The driver of a train travelling at 40m/s applies the breaks as the train enters a station. The train slows down at a rate 2$m{{s}^{-2}}$. The platform is 400m long. Will the train stop in time?

Answer 1

Hint: After applying the breaks, the train will undergo retardation. Hence, it will come to rest after some time. For the train to reach in time, it covers a distance of 400m after the brakes are applied. Find its displacement from one of the kinematic equations.
Formula used:
$2as={{v}^{2}}-{{u}^{2}}$

Complete answer:
It is given that the train slows down as it approaches a station.
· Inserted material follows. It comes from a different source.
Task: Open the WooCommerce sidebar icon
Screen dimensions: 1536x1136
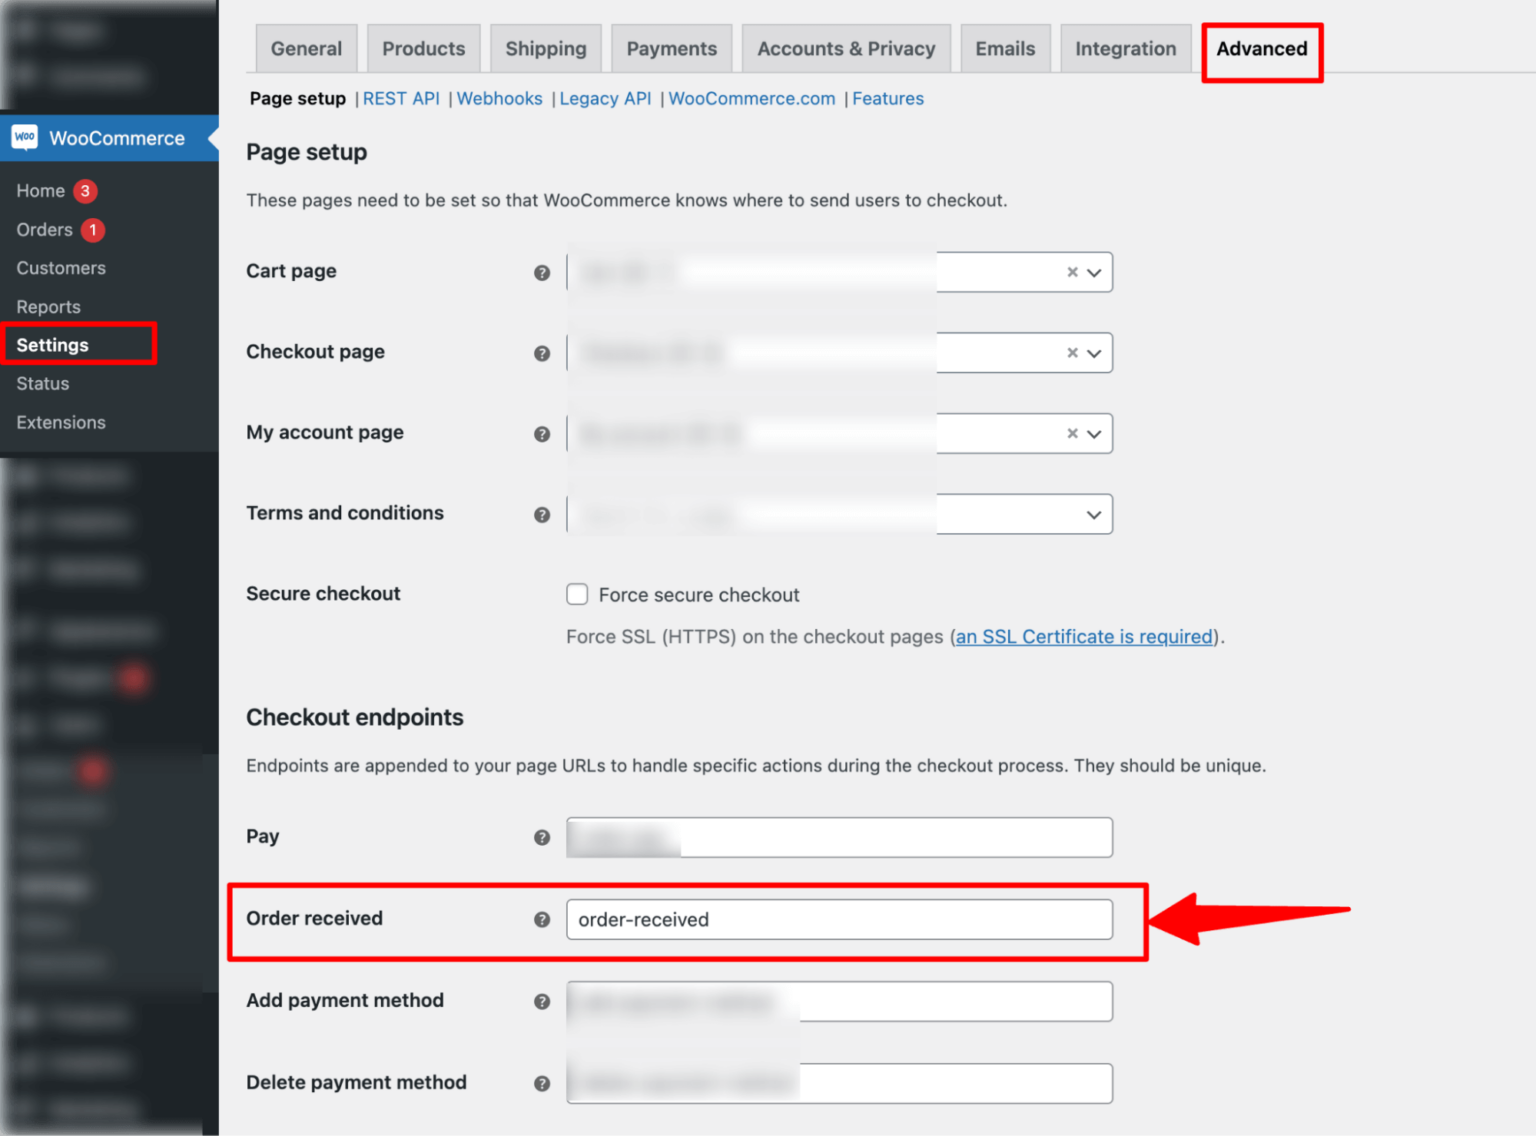Action: click(24, 137)
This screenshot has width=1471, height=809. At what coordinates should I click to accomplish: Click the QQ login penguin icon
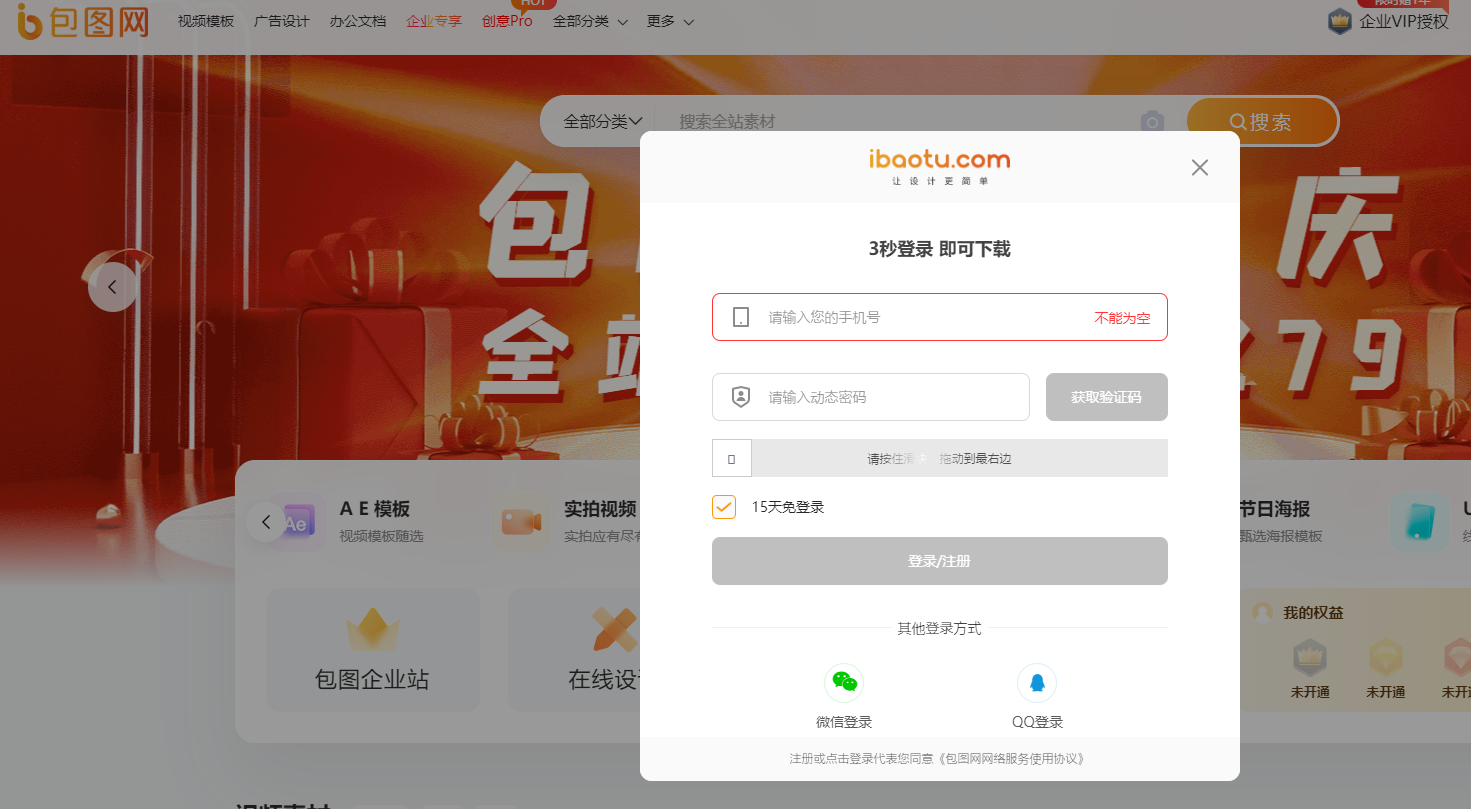[x=1037, y=683]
It is given that the train slows down at a rate of 2$m{{s}^{-2}}$. This means that when the driver applies the breaks, the train undergoes retardation.
It is given that the initial velocity of the train is 40m/s. And the length of the platform is given to be 400m. Therefore, for the train to stop in time, it must come to rest with a displacement of 400m from the time when the brakes are applied.
Let us find the displacement of the train. For thus we will use the kinematic equation $2as={{v}^{2}}-{{u}^{2}}$ …… (i),
a is the acceleration of the train, s is the displacement, v id the final velocity and u is the initial velocity.
Here, a = -2$m{{s}^{-2}}$, v = 0, u = 40$m{{s}^{-1}}$.
Substitute the values in equation (i)
$\Rightarrow 2(-2)s={{0}^{2}}-{{(40)}^{2}}$.
$\Rightarrow 4s=1600$
$\Rightarrow s=400m$.
This means that it moves further by 400m after the brakes are applied and the length of the platform is also 400m. Therefore, the train will reach in time.

Note:
Do not confuse between acceleration and retardation.
Actually, retardation is an acceleration. When we say that a body is retarding, it means that its velocity is decreasing with time and therefore, it is accelerated in the opposite direction of its velocity.